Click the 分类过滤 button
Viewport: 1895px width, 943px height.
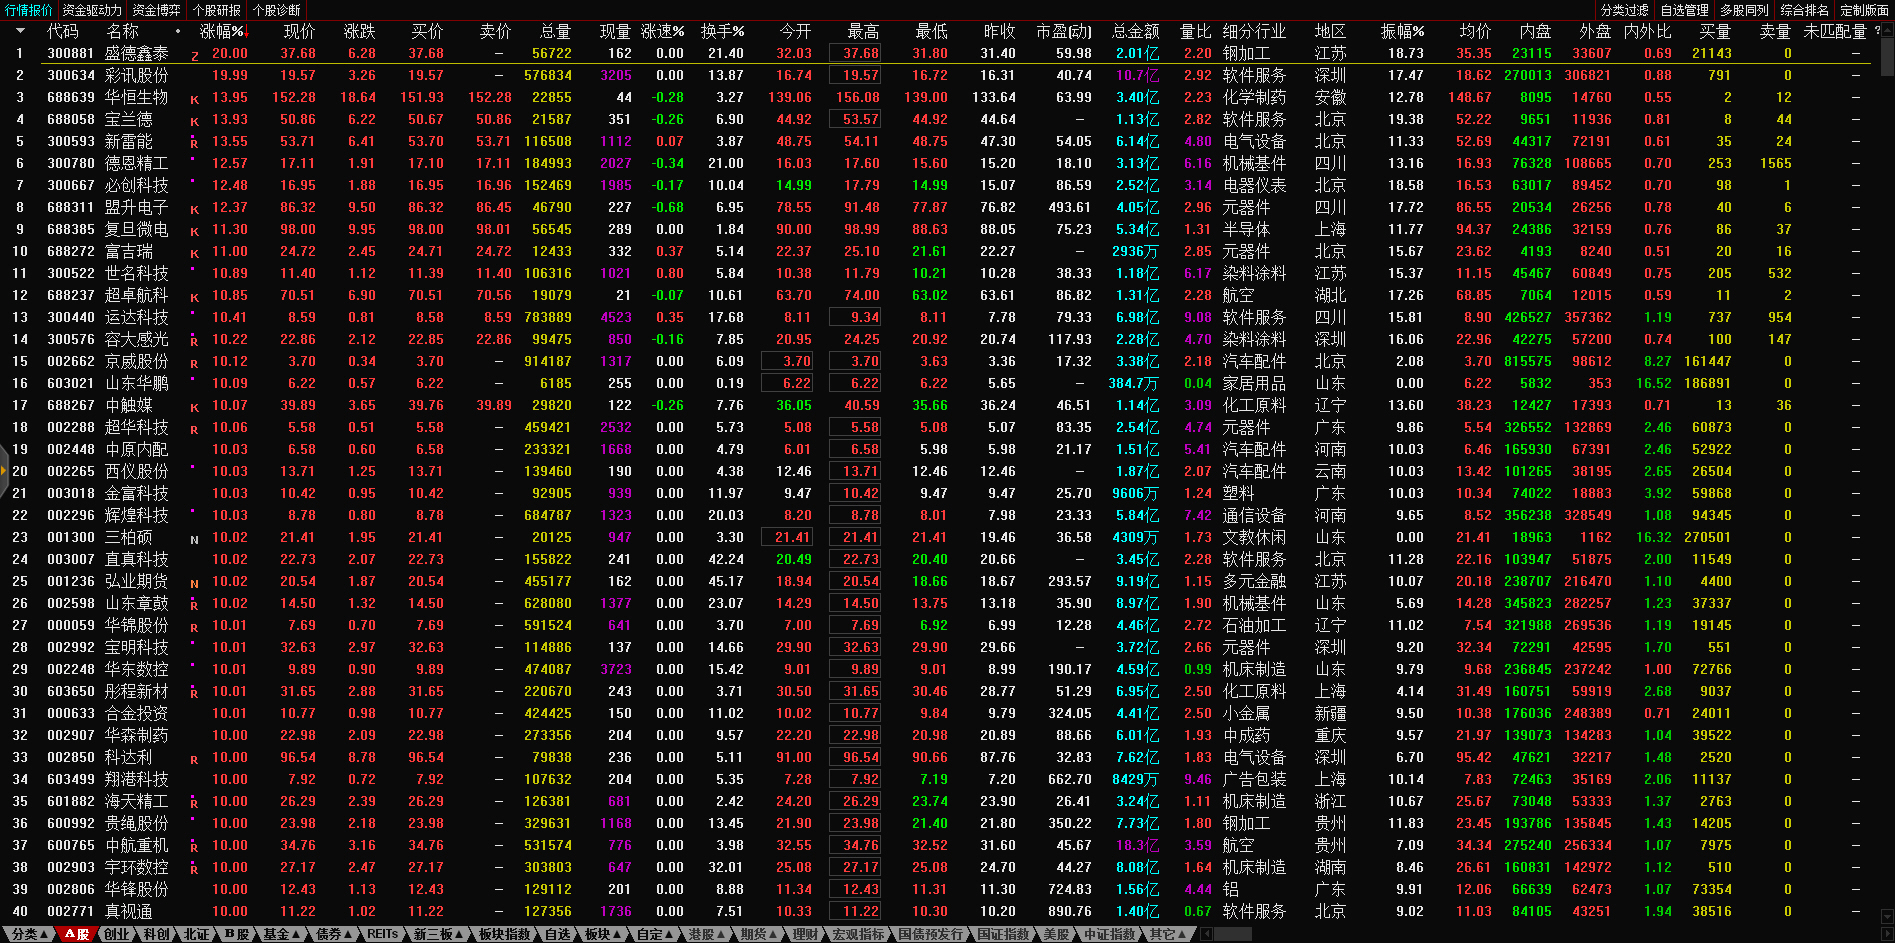(1625, 10)
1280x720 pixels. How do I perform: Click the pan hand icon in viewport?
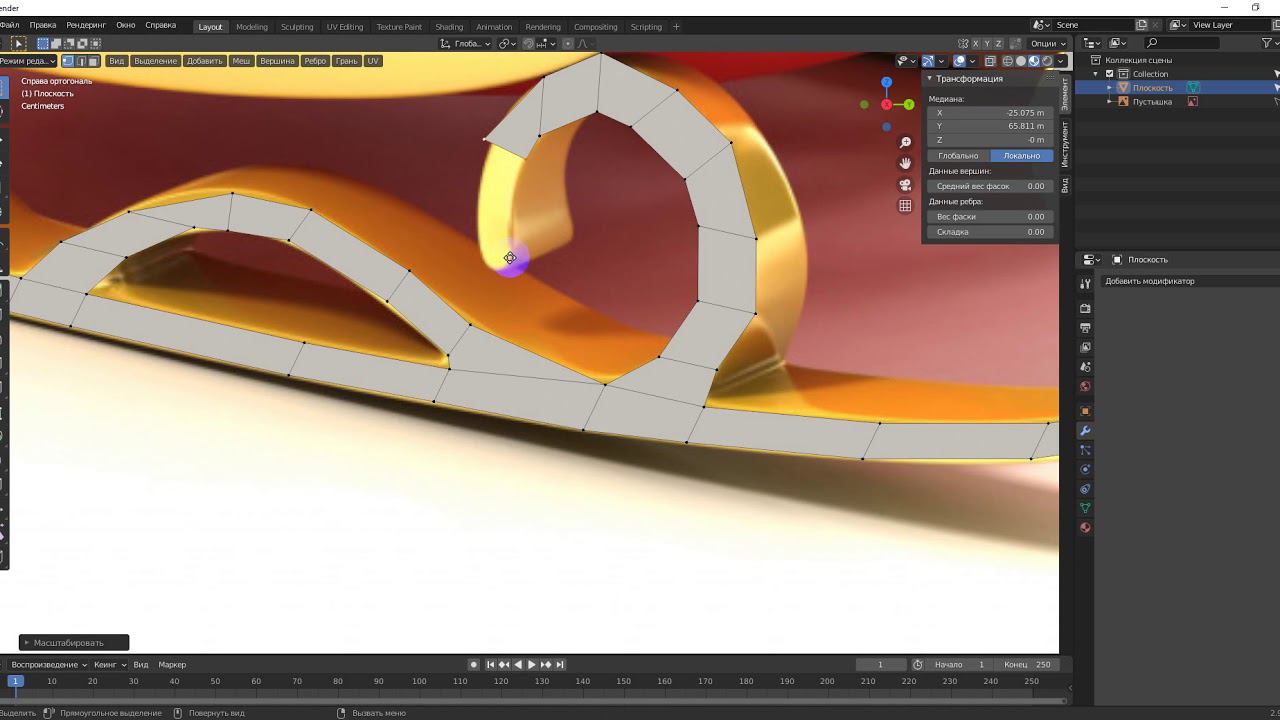(905, 164)
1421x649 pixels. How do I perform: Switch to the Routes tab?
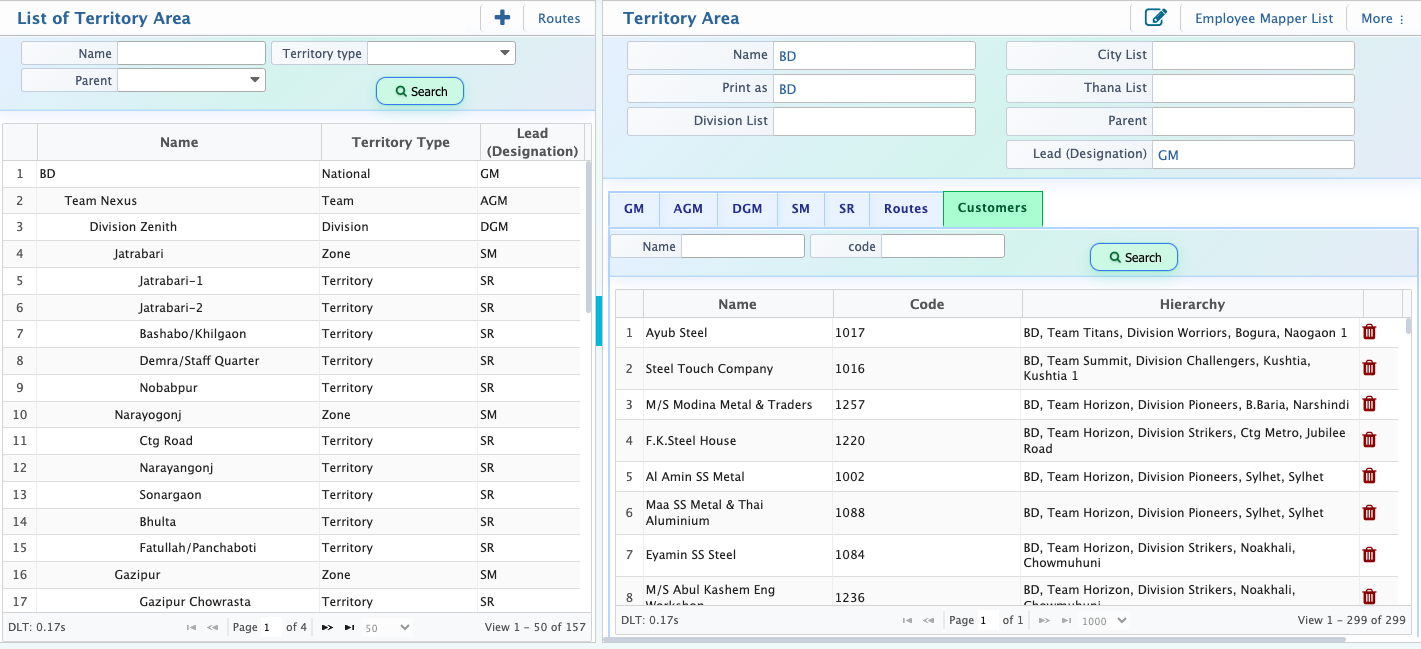click(x=906, y=209)
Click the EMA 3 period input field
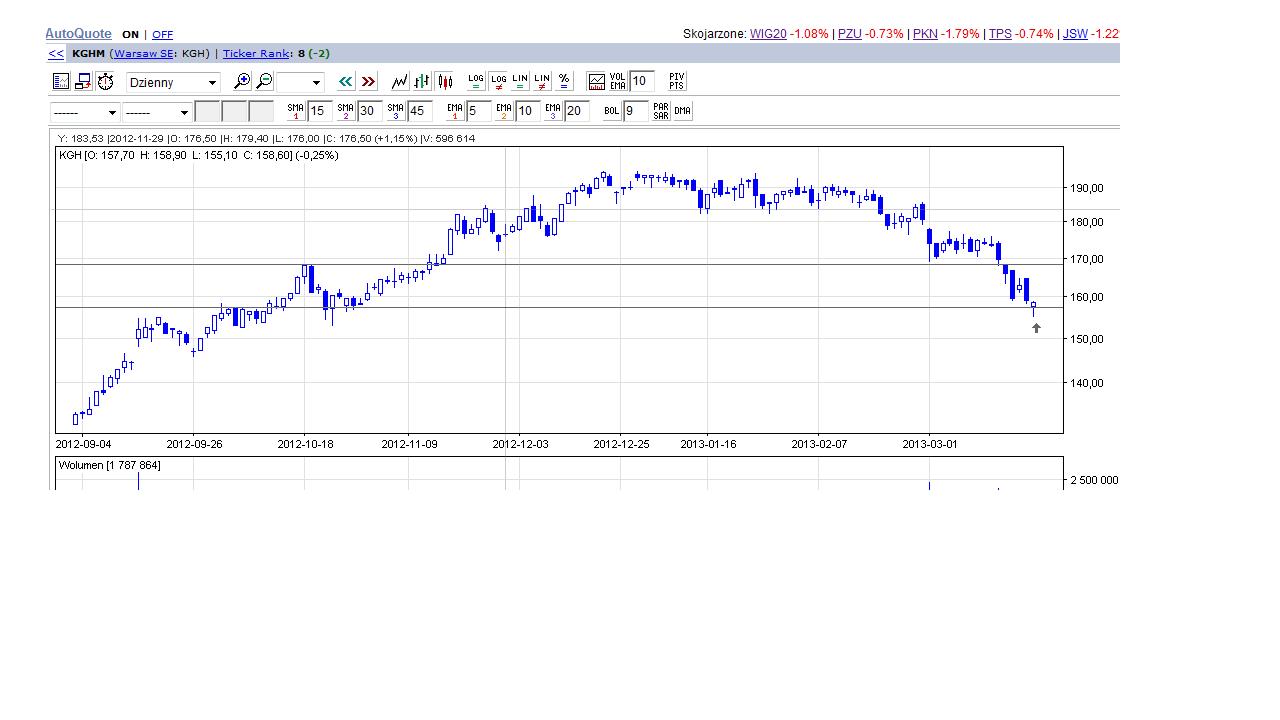The height and width of the screenshot is (720, 1280). (x=577, y=111)
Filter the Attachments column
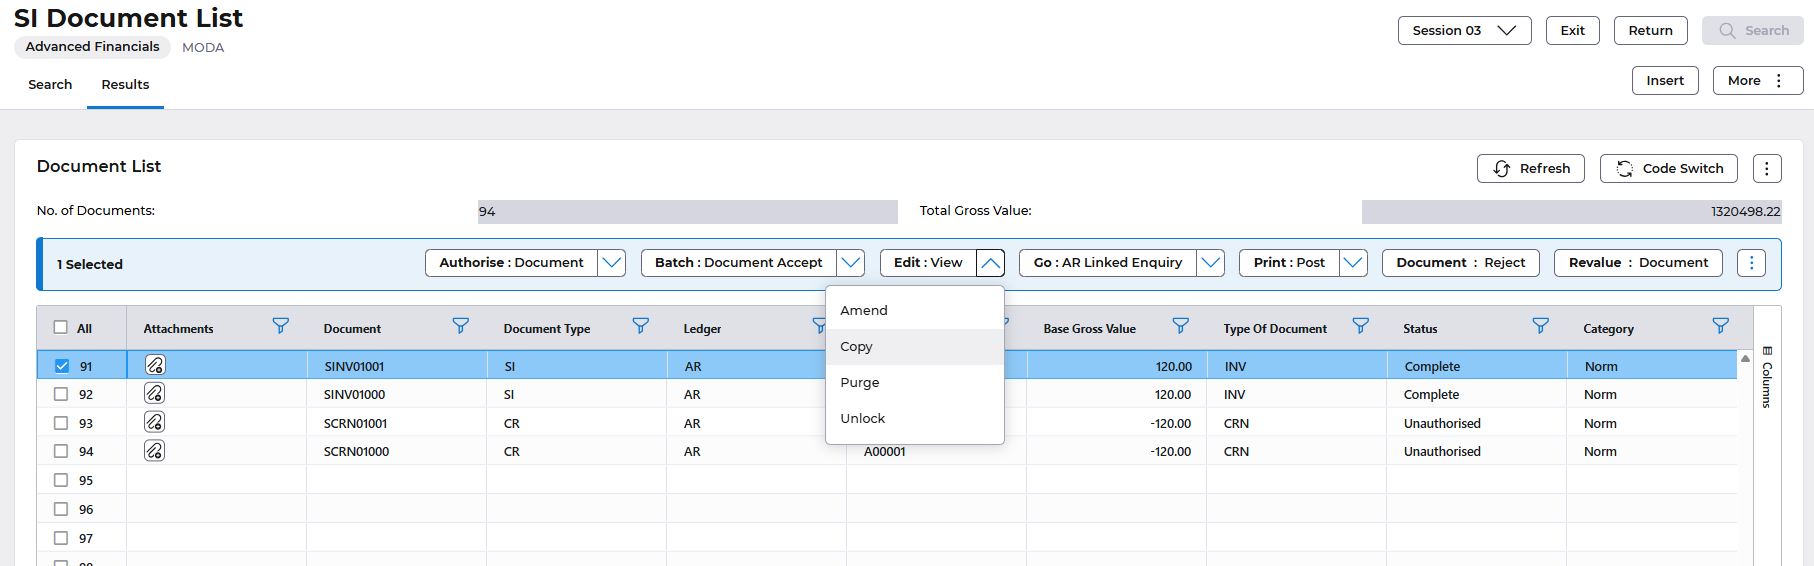Image resolution: width=1814 pixels, height=566 pixels. click(x=281, y=326)
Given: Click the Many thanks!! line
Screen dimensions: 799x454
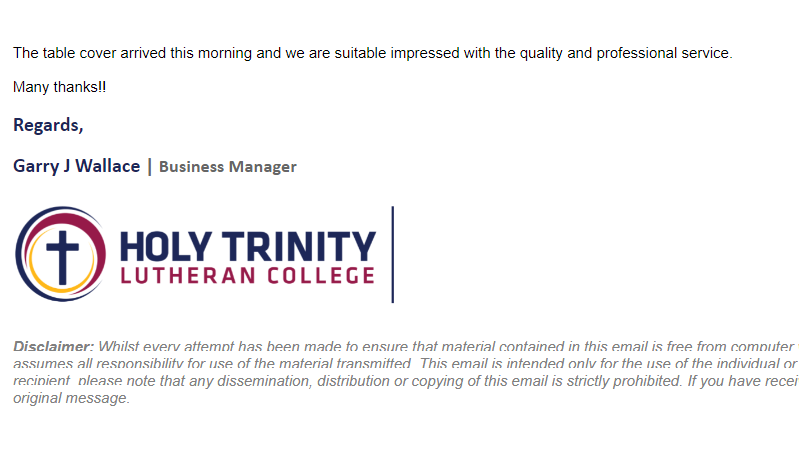Looking at the screenshot, I should tap(60, 87).
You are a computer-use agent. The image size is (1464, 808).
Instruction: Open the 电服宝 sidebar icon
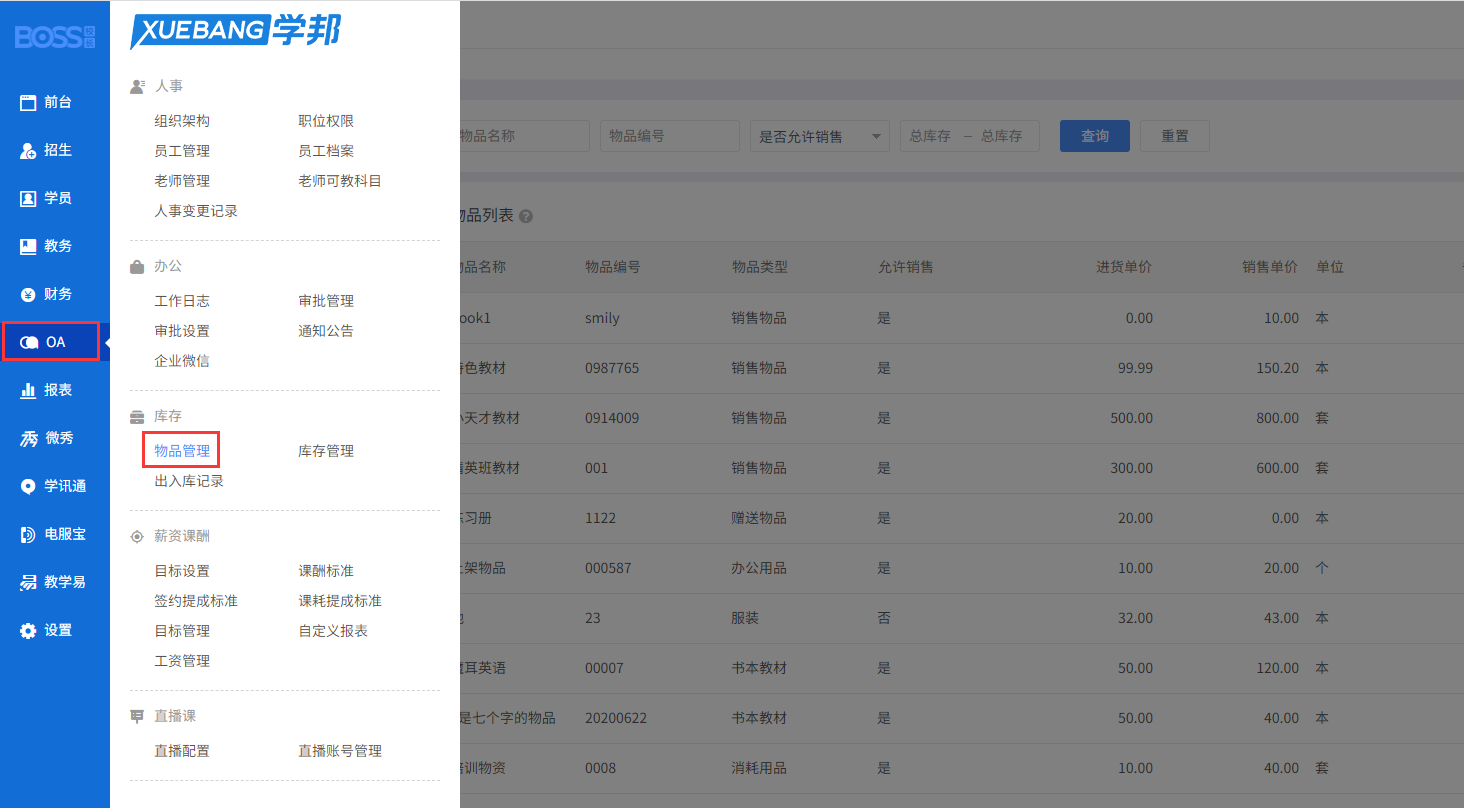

Your task:
Write out, exactly as they stand, the line with "You are a computer-use" and every line after it through the end of the entries above; omit the pictures.

Output:
You are a computer-use agent. The image size is (1464, 808).
Instruction: Open the 电服宝 sidebar icon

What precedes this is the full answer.